Dugaan Bisawarna, malingnya Kresna. Soalnya, titisan Wisnu itu semula kelihatan di antara hadirin lalu seolah walk out bersamaan hilangnya Dewi Rukmini. Dugaan hulu balang ini diperkuat oleh saksi-saksi di perbatasan.

"Saya melihat laki-laki yang pintar bicara membawa Gusti Ayu Dewi Rukmini. Tapi petugas tapal batas tak berdaya. Dia membunuh mereka, lalu menaburi kembang. Tak lama kemudian para penjaga itu hidup lagi, tapi Dewi Rukmini dan bajingan itu sudah jauh..."

"Nah, itulah Wijayakusuma, bunga yang sanggup menghidupkan orang mati,” sahut Bisawama. "Itulah kembang surga yang hanya dimiliki Sri Kresna!"

***

Prabu Bismaka sangat maklum. Pihaknya tak bakal mampu mengganyang Kresna. Ia gunakanlah siasat. Ia pakai Pandawa. Sayang, rata-rata Pandawa menolak menghadapi seniornya sendiri. Tak putus asa, Bismaka mendekati Bima. Bima yang selalu polos dan lugu dalam membela kebenaran langsung setuju.

"Bima, Adikku, sadarlah, bila Dewi Rukmini tak diculik oleh Kresna, akan menikah dengan orang yang tidak tepat, malah dari tangan Cedya akan jatuh ke tangan Pandita Durna yang juga mengincar Rukmini," Yudistira selaku kakak Bima mengingatkan.

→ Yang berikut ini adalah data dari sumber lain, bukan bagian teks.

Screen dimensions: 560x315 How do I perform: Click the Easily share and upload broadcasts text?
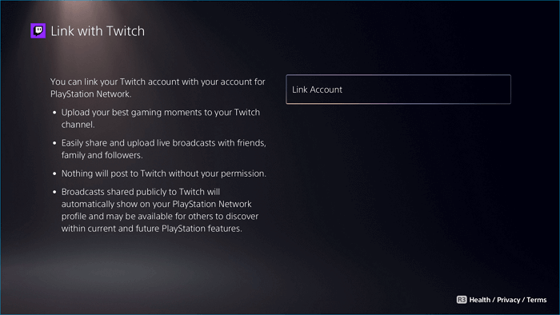(163, 149)
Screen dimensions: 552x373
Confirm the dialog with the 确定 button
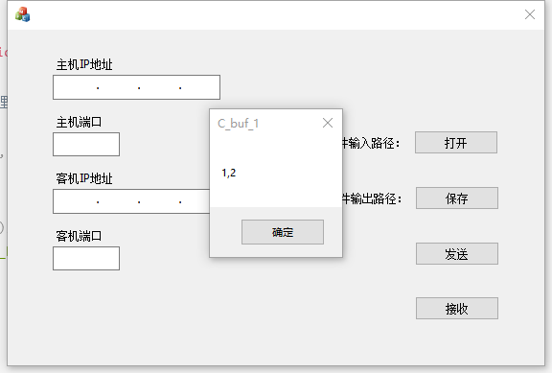click(283, 232)
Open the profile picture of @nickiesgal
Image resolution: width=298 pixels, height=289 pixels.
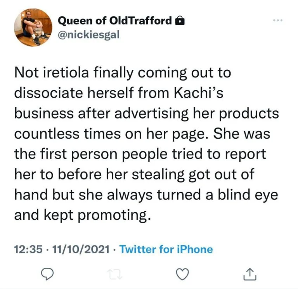[33, 28]
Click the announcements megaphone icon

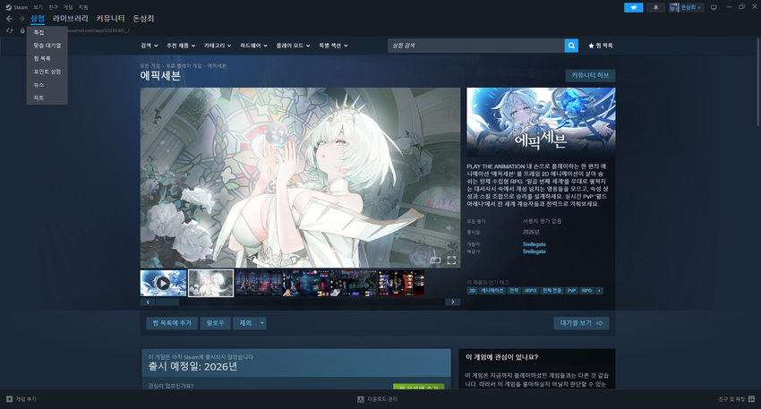633,7
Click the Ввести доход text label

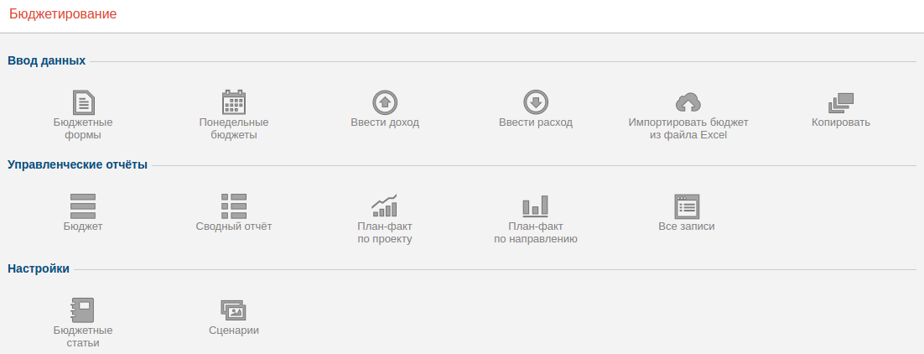[385, 122]
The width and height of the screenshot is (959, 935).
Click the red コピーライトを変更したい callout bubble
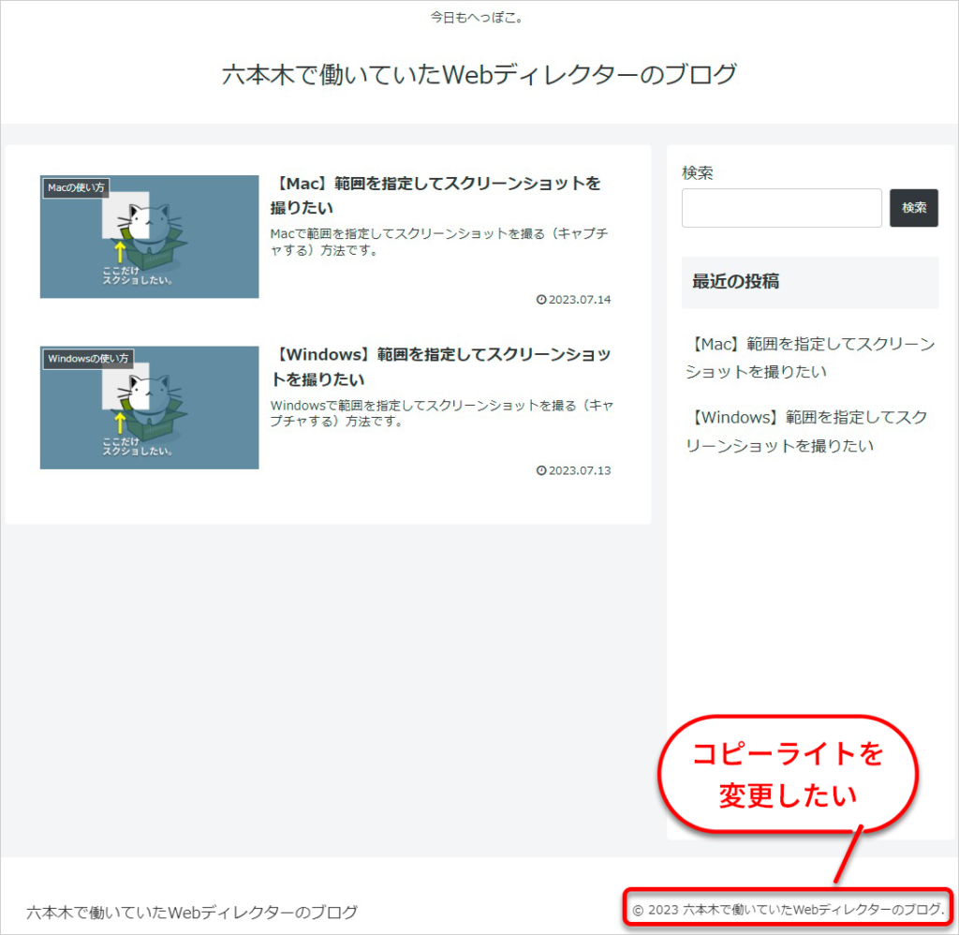point(787,775)
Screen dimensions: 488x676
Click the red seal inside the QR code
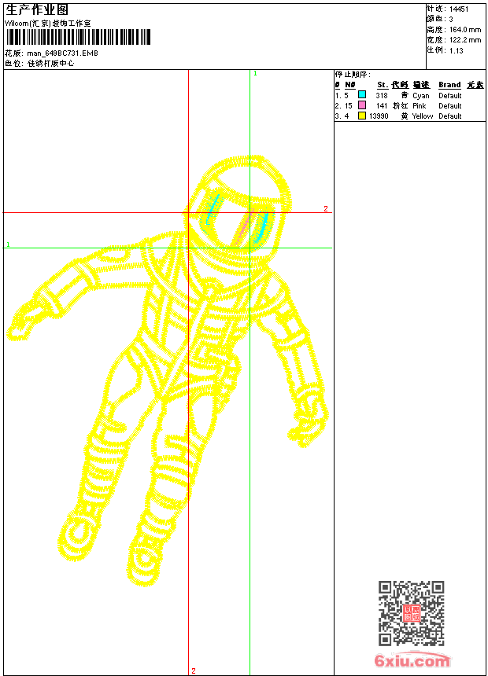click(411, 613)
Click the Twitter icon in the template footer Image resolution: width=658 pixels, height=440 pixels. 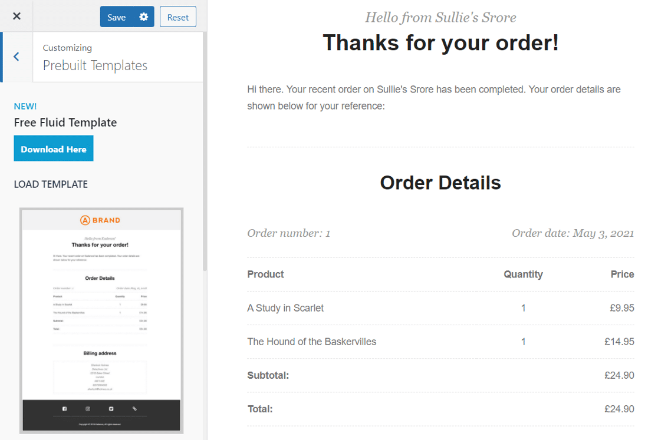110,409
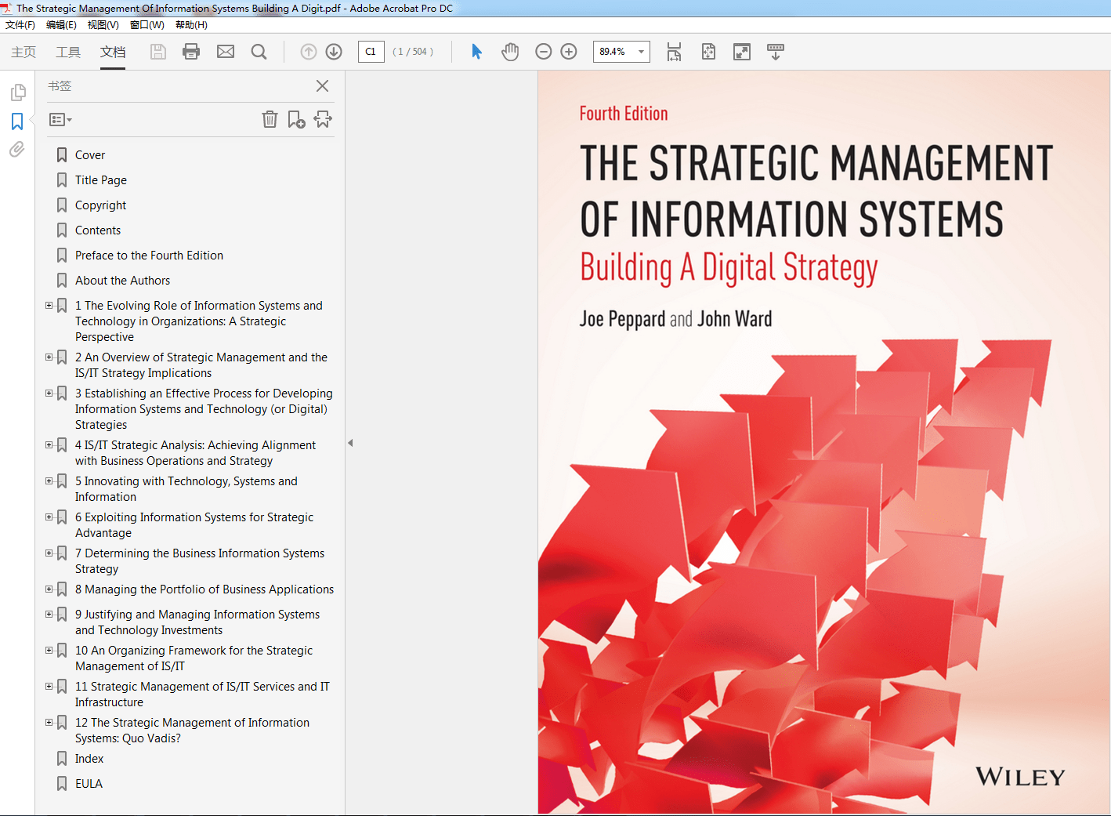Open the attachments paperclip panel

point(17,150)
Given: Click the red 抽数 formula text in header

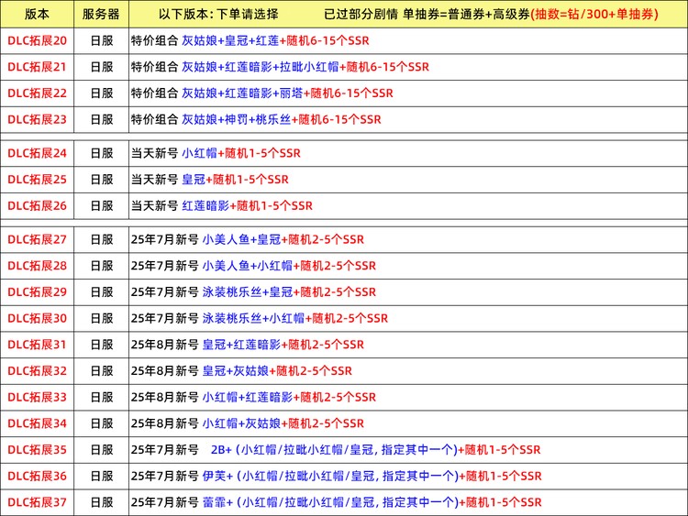Looking at the screenshot, I should [607, 14].
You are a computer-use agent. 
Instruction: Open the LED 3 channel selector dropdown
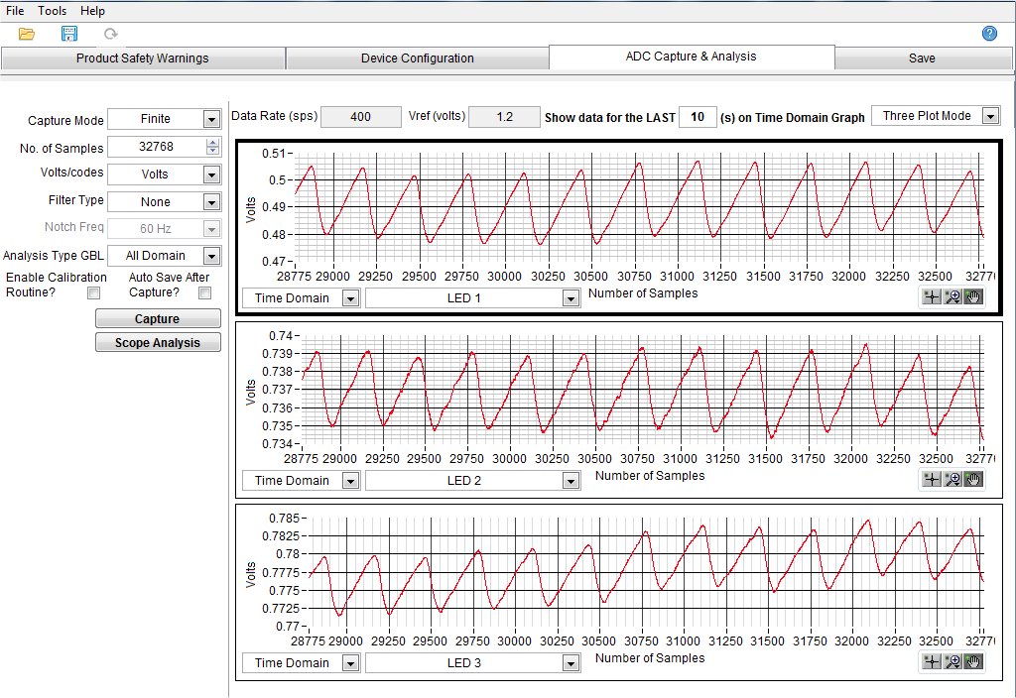pos(570,663)
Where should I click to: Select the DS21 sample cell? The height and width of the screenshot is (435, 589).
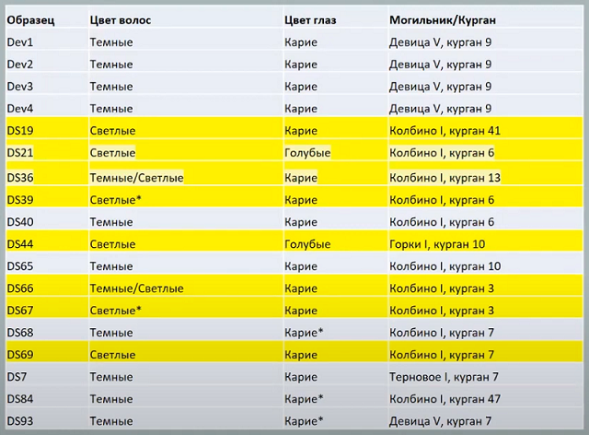(20, 153)
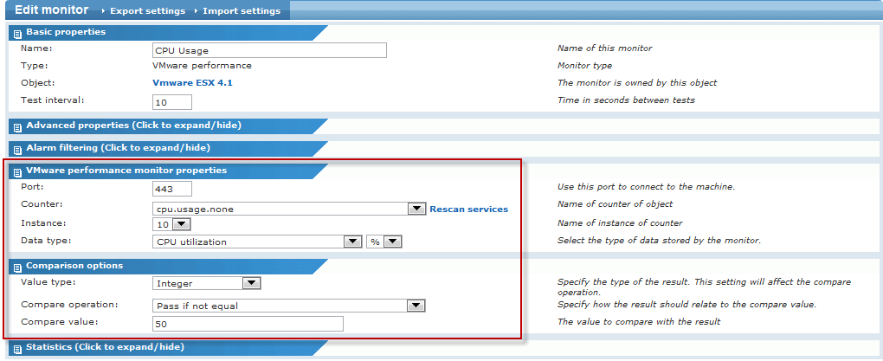Screen dimensions: 883x361
Task: Click the Basic properties section icon
Action: click(17, 32)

"Hmmmm... Itu bukan urusanku. Maling ya tetap maling. Salah. Harus kuhajar. Aku prajurit Sapta Marga. Apalagi ini hari jadinya, 5 Oktober..."

Akhirnya seluruh Pandawa mendukung Bima. Bersamaan dengan dukungan itu datanglah utusan Kresna. Dia memohon bantuan Pandawa guna menghadapi bala tentara Prabu Bismaka. "Waduh," Arjuna mumet. "Kami sudah telanjur sanggup untuk membantu Prabu Bismaka, Kisanak..."

Dalam pertempuran melawan Kresna yang dibantu oleh kakaknya, Baladewa, Pandawa akhirnya mati semua.

Ketika seluruh Pandawa hidup lagi, Yudistira diwawancarai wartawan, "Diminta membantu Kresna, kamu tak mau. Apa kamu yakin bahwa Kresna tak perlu bantuan karena dia sudah sakti? Atau kalian akan kalah juga melawan Kresna, akan mati juga, tapi yakin akan dihidupkan lagi oleh kembang Wijayakusuma?"

Yudistira tersenyum. Ia akan berkata-kata tapi dipotong oleh kemunculan MC, "Para penonton wayang bocah Gitanyali, mohon maaf lakon wayang orang kami potong sejenak untuk menyampaikan pengumuman: Kami sangat mendapat kehormatan bahwa malam ini pementasan kami dihadiri oleh Bapak Surya Dharma Soleh dan Ibu Agnes Soleha, orang yang sangat berjasa kepada kami..."

Soleha mencari-cari di manakah Soleh duduk. Soleh pun, yang penampilannya kini sudah berwibawa dan tajir, mencari-cari di manakah Soleha duduk. Penonton dan rombongan wayang orang turut menyaksikan keduanya celingukan mencari-cari. Lalu entah karena apa, gamelan spontan melantunkan Kodok Ngorek seperti lazimnya musik untuk mantenan.